*** Opening Source extract ***

The words still echo in my mind.

“There are no signs of life.”

It doesn’t seem possible that 40 years has passed since that unexpected conversation took place at church.

I do remember it was a cold Sunday morning during November 1976.

I was standing in the hallway at church, ready to enter the chapel. The radiologist was a church friend.

I had waited for my OB to return the call. He had not.

So the radiologist, who had read the ultrasound, delivered me the results.

He whispered in my ear, “Diane, there are no signs of life.”

I wasn’t sure what to do next.

I thanked him and then looked at Jared, my 9 month old son, as if to ask him . . .

Do I cry and run out to my car?

Do I quietly and reverently find a seat in the chapel?

My husband was out of town.

The radiologist’s ultrasound results were upsetting. I was unprepared.

I needed to talk to someone. Cell phones did not exist. My family was 3,000 miles away on the East Coast.

*** Closing Source extract ***
*** Opening Recorded data ***

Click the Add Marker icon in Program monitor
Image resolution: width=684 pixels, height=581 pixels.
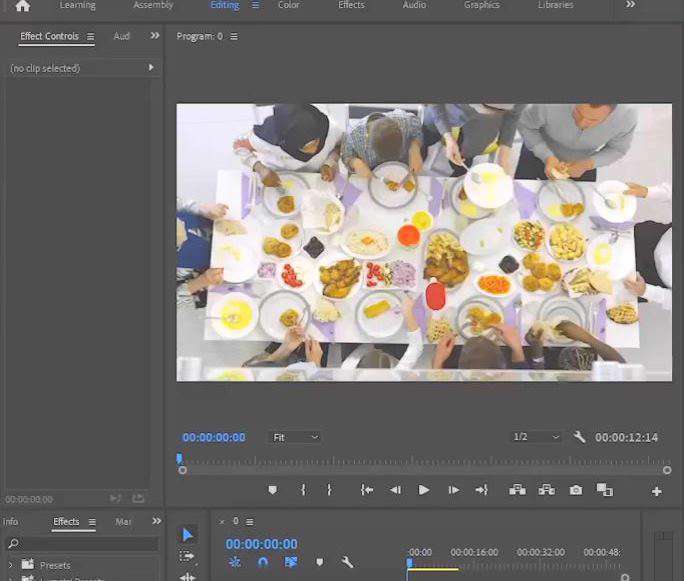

*** Closing Recorded data ***

> [Instructions for the task]:
Reproduce the ultrasound account word for word, from "So the radiologist, who" up to and including "to do next.". The material can be set aside for what comes next.

> [Exercise response]:
So the radiologist, who had read the ultrasound, delivered me the results.

He whispered in my ear, “Diane, there are no signs of life.”

I wasn’t sure what to do next.